[BEGIN PAGE EXCERPT]

On the night of September 9–10, 2025, somewhere between 19 and 23 Russian surveillance drones — identified variously in source reporting as Gerbera or Shahed variants — crossed into Polish airspace during a large-scale attack on Ukraine. Dutch F-35s shot down three or four of them. Airports closed. NATO convened. The incident was, by the alliance's own count, the most significant airspace violation by a Russian platform since Moscow's 2022 invasion — and it was not an isolated probe.
Within ten days, Russian military fighters had violated Estonian airspace for 12 minutes over the Gulf of Finland, and a single drone had entered Romanian airspace, scrambling fighter jets in Bucharest. Taken together, the September events reframed what had been a slow accumulation of debris, wayward munitions, and surveillance overflights into something that looked more like a deliberate pattern. By NATO's count, the alliance has now logged eleven documented drone violations of member-state airspace since 2022, with the pace accelerating sharply in 2025.

[END PAGE EXCERPT]
[BEGIN MATERIAL]

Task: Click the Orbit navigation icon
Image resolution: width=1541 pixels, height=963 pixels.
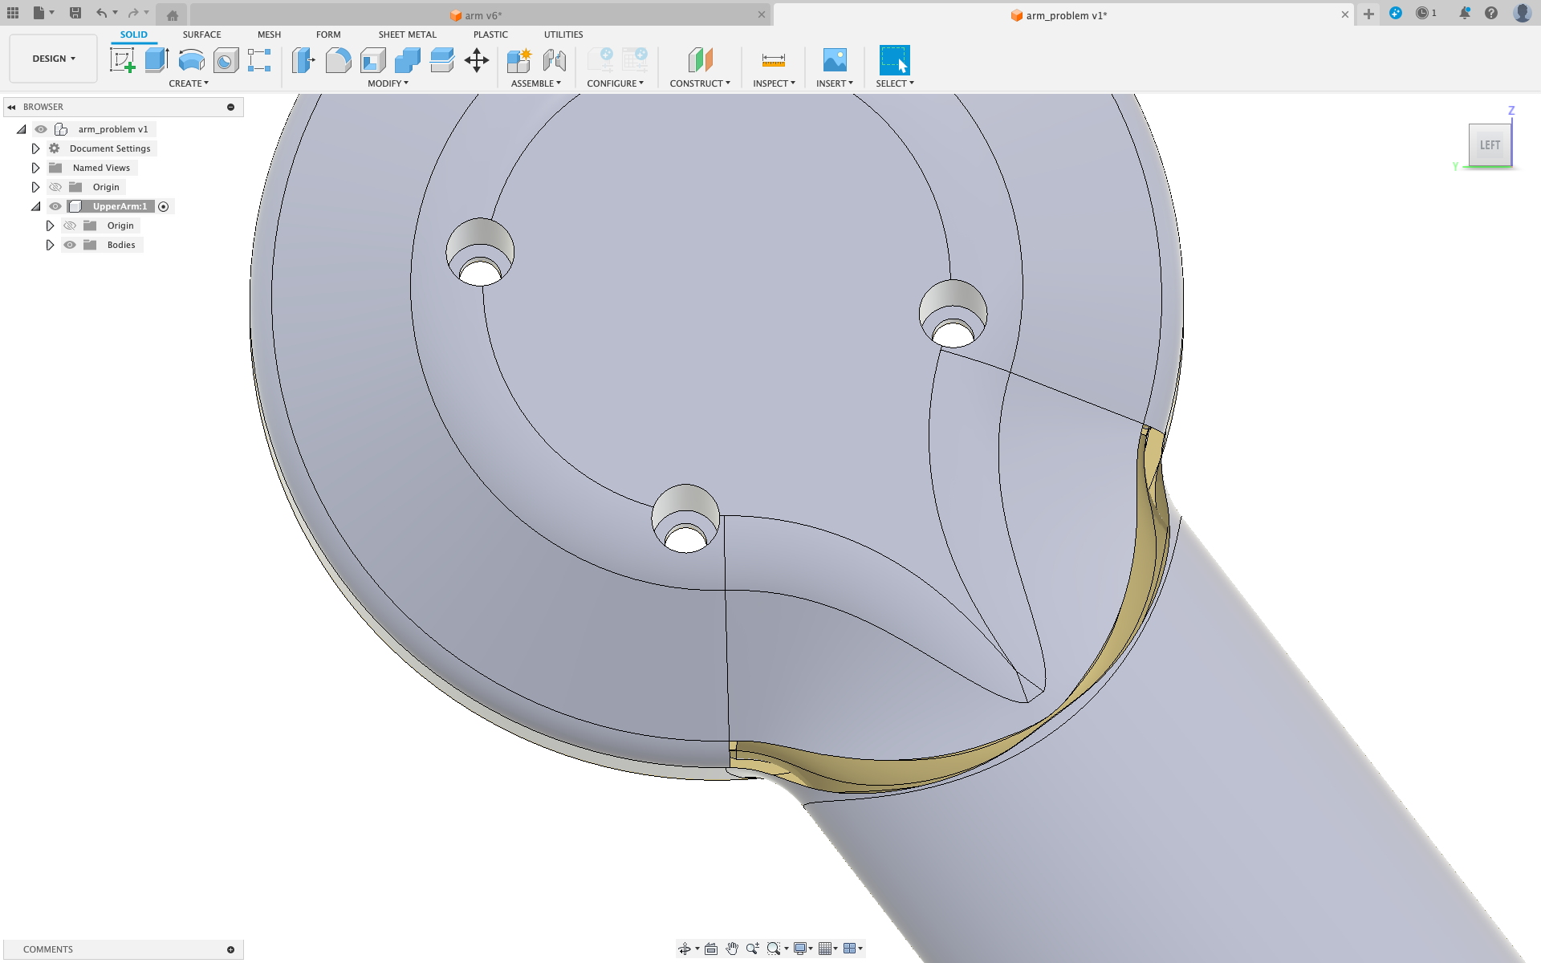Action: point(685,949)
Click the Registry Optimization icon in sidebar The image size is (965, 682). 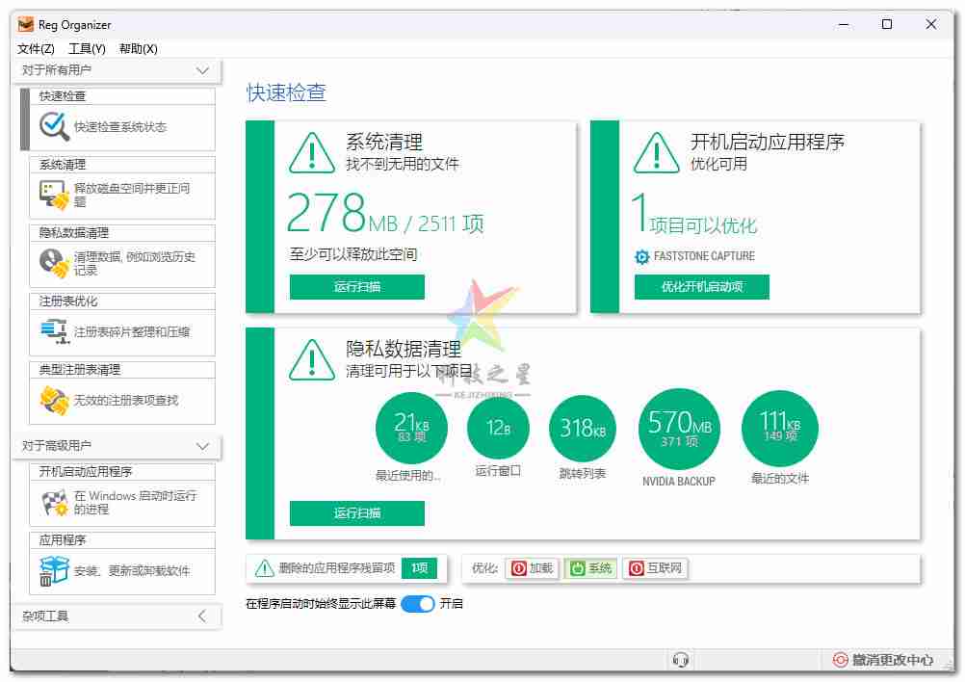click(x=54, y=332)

[END MATERIAL]

[TO DO]
Answer from the passage on Russian airspace violations:
1. Which country's F-35s shot down drones over Poland?
2. For how long did Russian fighters violate Estonian airspace?
3. How many documented drone violations of member-state airspace has NATO logged since 2022?
The material stands apart from the passage on Russian airspace violations.

[THE SOLUTION]
1. The Netherlands
2. 12 minutes
3. Eleven